Sorting Algorithms §
Bubble Sort
- TIME COMPLEXITY -
O(n^2)
- SPACE COMPLEXITY -
O(1)
- Start from the beginning of the array and swap the first two elements if the first is greater than the second.
- Then, go to the next pair, and so on.
- The bigger item slowly “bubble” up to the end of the list
Selection Sort
- TIME COMPLEXITY -
O(n^2)
- SPACE COMPLEXITY -
O(1)
- Find the smallest element using a linear scan and move it to the front (swapping it with the front element)
Merge Sort
- TIME COMPLEXITY -
O(n log(n))
- SPACE COMPLEXITY -
O(n)
- It divides the array in half, sorts each of those halves, and then merges them back together.
- Recursively call for the left part and right part
Quick Sort
- TIME COMPLEXITY
O(n log(n)) (Average)O(n^2) (Worst Case)
- SPACE COMPLEXITY -
O(log (n))
- Pick a random element aka pivot and partition the array, such that all numbers that are less than the pivot come before all the elements that are greater than it.
- The partitioning can be performed efficiently through a series of swaps
Counting Sort
- TIME COMPLEXITY -
O(n + k)
- SPACE COMPLEXITY -
O(n + k)
- where
k is the range of the input
- It is based on keys between a specific range.
- It works by counting the number of objects having distinct key values (
freq[] )
Radix Sort
- TIME COMPLEXITY -
O((n + b) * logb(k))
- SPACE COMPLEXITY -
O(n + 2^d)
- b = the base (for decimal b = 10)
- n = number of elements in the array
- k = maximum value in the array
- The idea of Radix Sort is to do digit by digit sort starting from the least significant digit to the most significant digit
- It uses counting sort subroutine to sort

* * *

__WORK REQUIRED__: Please reproduce the stretch of the sorting notes from "- Pick a random" through "a specific range.".

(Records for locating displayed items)

* * *

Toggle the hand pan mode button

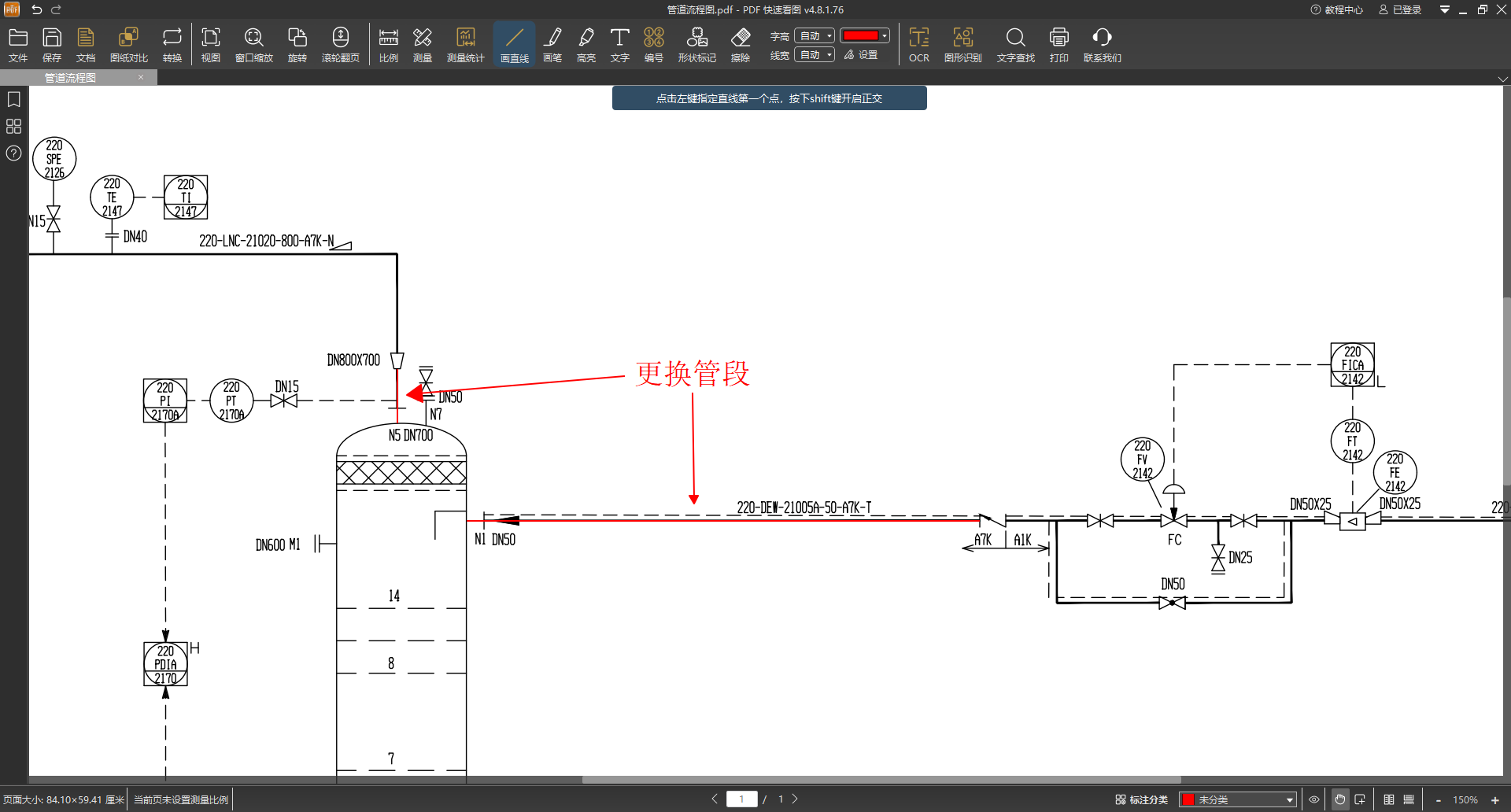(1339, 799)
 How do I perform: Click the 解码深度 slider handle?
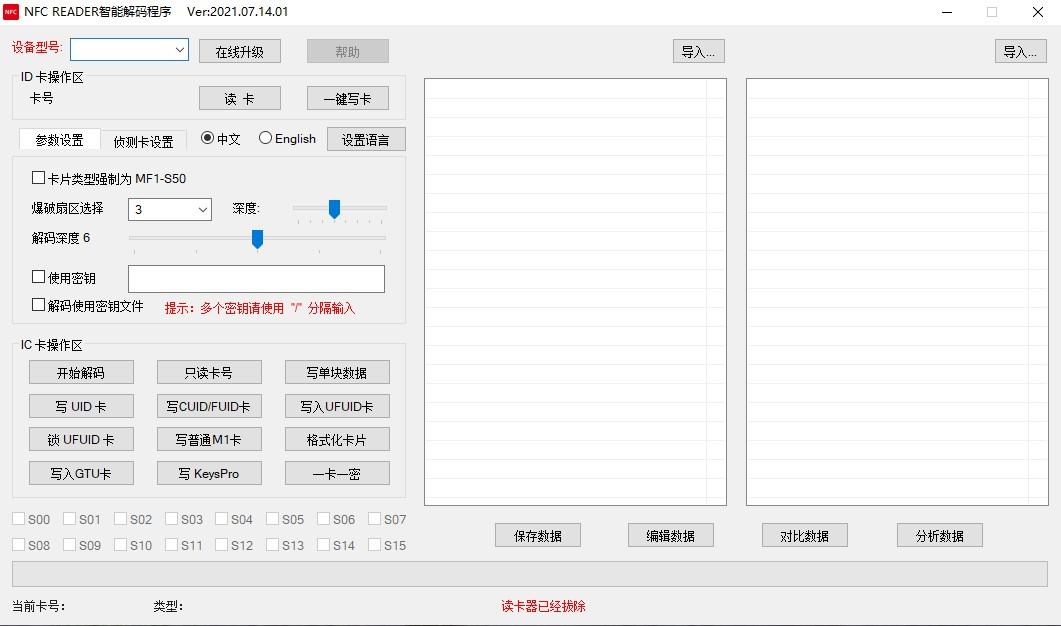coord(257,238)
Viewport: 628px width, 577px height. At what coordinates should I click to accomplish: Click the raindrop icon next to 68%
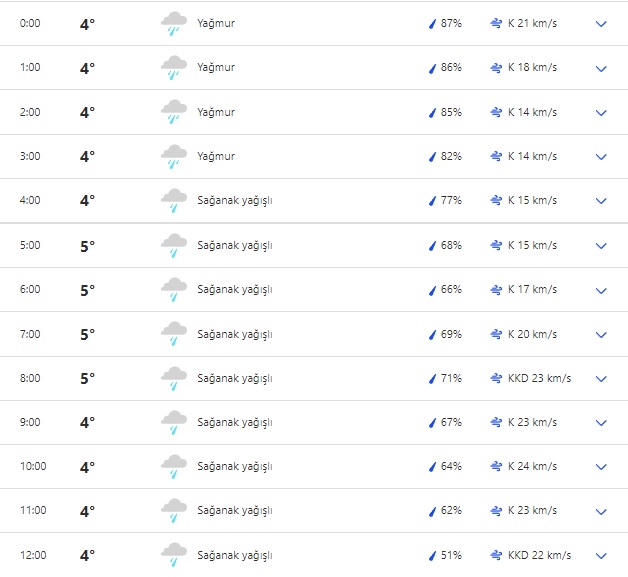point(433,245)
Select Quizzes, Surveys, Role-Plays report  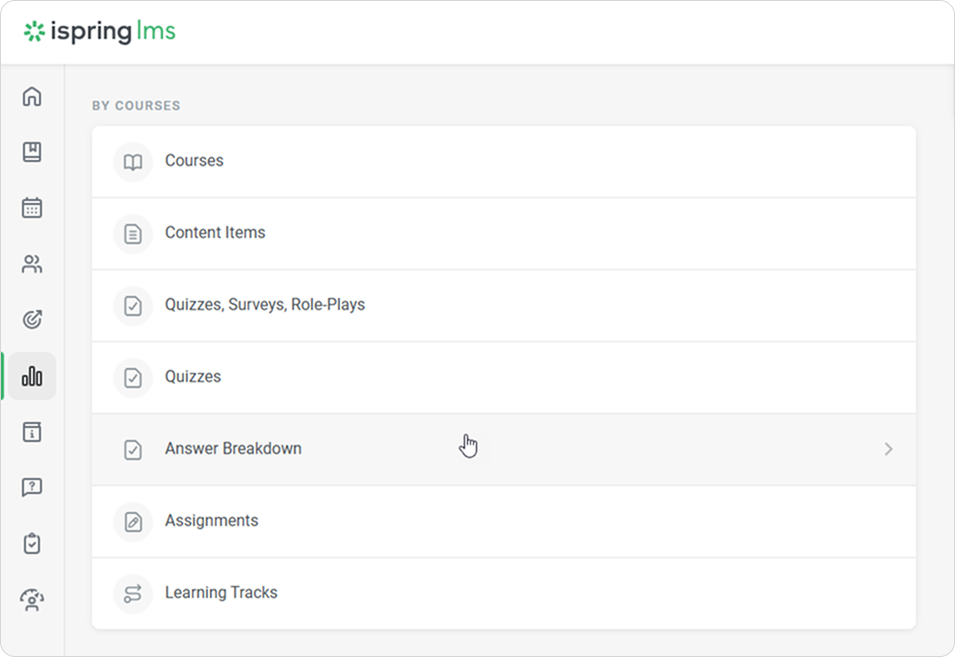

* * *

__SOLUTION FOR THIS TASK__:
- Pick a random element aka pivot and partition the array, such that all numbers that are less than the pivot come before all the elements that are greater than it.
- The partitioning can be performed efficiently through a series of swaps
Counting Sort
- TIME COMPLEXITY -
O(n + k)
- SPACE COMPLEXITY -
O(n + k)
- where
k is the range of the input
- It is based on keys between a specific range.